■ Extrait du document
■ ■ ■ ■
Cela ne justifiait pas pour autant que mon Georges se mange un pain, même s’il pouvait fort bien symboliser ce capitalisme financier que je tiens pour responsable de la catastrophe. J’en étais là avec mon rêve, que je n’avais pas perdu de vue, quand j’ai donné ma formation et que j’ai parlé de l’ombre. Or il y a quelque chose d’intéressant avec cette dernière. On ne peut pas en parler sans qu’elle s’en mêle et nous emmêle. C’est comme l’Anima et le Soi, ce ne sont pas de concepts sur lesquels on peut gloser mais des réalités vivantes qui s’emparent de nous. Et il se trouve que dans les jours qui précédaient la formation, comme je préparais celle-ci et prenais quelques notes sur l’ombre, j’avais commencé à m’énerver sérieusement dans une discussion avec un de mes « amis » Facebook – appelons-le Serge. Cela avait pris une telle ampleur que, conscient de ce que quelque chose en moi était certainement activé, et devant mettre mon attention ailleurs, j’avais coupé court à notre dialogue qui tournait au vinaigre. Mais je m’étais promis de tenter de comprendre ce qui se passait en moi car cela faisait longtemps que je ne m’étais pas énervé à ce point dans un échange d’idées.

Au sortir de la formation, j’ai pris conscience de ce que je n’avais pas le choix que de m’appliquer ma propre médecine. C’est un des aspects fatiguant de ce travail avec les rêves et l’inconscient (lol), qui peut en décourager plus d’un : il n’a aucune valeur si vous ne pratiquez pas sans arrêt ce que vous cherchez à communiquer. D’ailleurs, en fait, il s’avère généralement que si vous éprouvez comme moi le besoin d’en parler, c’est que vous avez surtout besoin d’entendre les enseignements que vous prodiguez. Bref, la règle dans ce domaine, c’est eat your own dog food, c’est-à-dire « mange ta propre nourriture de chien », ce qui ne manque pas de piquant n’est-ce pas avec notre évocation du cynisme. Alors j’ai cherché ce qui avait bien pu se passer, ce qui m’avait « déclenché » dans une telle colère, non pas tant pour la remettre sur le feu et l’alimenter que pour essayer de saisir ce que je projetais dans celle-ci.

La question qui se pose à chaque fois, c’est comment intégrer la part d’ombre qui se manifeste dans le conflit ?

Le premier pas pour y parvenir, c’est de se taire, de cesser d’alimenter le conflit à l’extérieur. Il faut, comme je l’ai dit plus haut, parvenir à un certain point de neutralité intérieure qui signale que la cuisson de l’ombre est à point.

Le second, c’est de prendre le temps de récapituler tout ce qui s’est passé et d’observer nos moindres pensées et nos réactions émotionnelles. Bien sûr, c’est un effort conscient difficile car à la moindre étincelle, on recommence à brûler.
■ ■ ■ ■
■ Matériel fourni
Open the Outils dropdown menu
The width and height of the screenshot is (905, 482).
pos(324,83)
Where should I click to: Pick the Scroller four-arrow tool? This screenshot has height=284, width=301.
■ ■ ■ ■
■ Consignes de l'exercice
a - Indiquez si chaque affirmation concorde avec le texte sur l'ombre : (i) le dialogue avec Serge a été interrompu ; (ii) le premier pas pour intégrer l'ombre consiste à récapituler tout ce qui s'est passé ; (iii) la formation portait notamment sur l'ombre. Répondez par oui ou par non, en citant les mots décisifs du texte.
b - Poursuivez, s'il vous plaît, le texte sur l'ombre à partir de sa dernière phrase.
Le matériel fourni n'a aucun rôle ici.

■ Réponses de l'exercice
a -
(i) Oui : « j’avais coupé court à notre dialogue qui tournait au vinaigre ».
(ii) Non : « Le premier pas pour y parvenir, c’est de se taire ».
(iii) Oui : « quand j’ai donné ma formation et que j’ai parlé de l’ombre ».

b -
Le troisième… et bien je ne sais pas.

Il faut interroger, écouter, avec la conviction qu’on a quelque chose à apprendre et que ce n’est pas l’autre qui a le problème. Il faut oser se mettre en questions, au risque des réponses qui pourraient nous tomber dessus, et accepter de se regarder dans le miroir sans se donner le beau rôle du justicier missionné pour redresser les torts.

On peut utiliser l’imagination active, inviter la personne en cause à venir parler avec nous en imagination, l’interroger : qu’as-tu à m’apprendre sur moi-même ? Ce n’est pas facile du tout. Cela tourne rapidement à la foire d’empoigne avec des échanges de noms d’oiseaux…

Le retrait d’une projection est toujours intimement désagréable, comme si on ôtait un vêtement qui nous colle à la peau, et que ce qu’il y avait dessous commençait par crier qu’il ne saurait supporter la lumière du jour, que c’est trop laid, trop difforme. Ce n’est pas seulement que nous n’avons pas envie de le voir, cela n’a pas envie d’être vu…

Il faut persister.

Il se passe alors toujours quelque chose qui aide. C’est sans doute la réponse des profondeurs, ou si vous préférez des Anges, à notre volonté ferme d’y voir clair, de sortir du piège de l’ombre. Il y a simplement un moment où la tempête s’apaise et le ciel se dégage. Ouf !...

Voilà comment cela s’est passé avec Serge. Il faut bien sûr que je vous le présente, mais soyons clairs, ce n’est pas le vrai Serge dont je vais vous parler. C’est mon Serge à moi, le Serge qui vit dans mon imagination. C’est pourquoi ce travail fait partie de la voie du rêve. Disons que j’ai rêvé un Serge et que je me suis engueulé avec lui. Cela m’a beaucoup appris sur moi-même. Merci Serge, je t’en souhaite autant !...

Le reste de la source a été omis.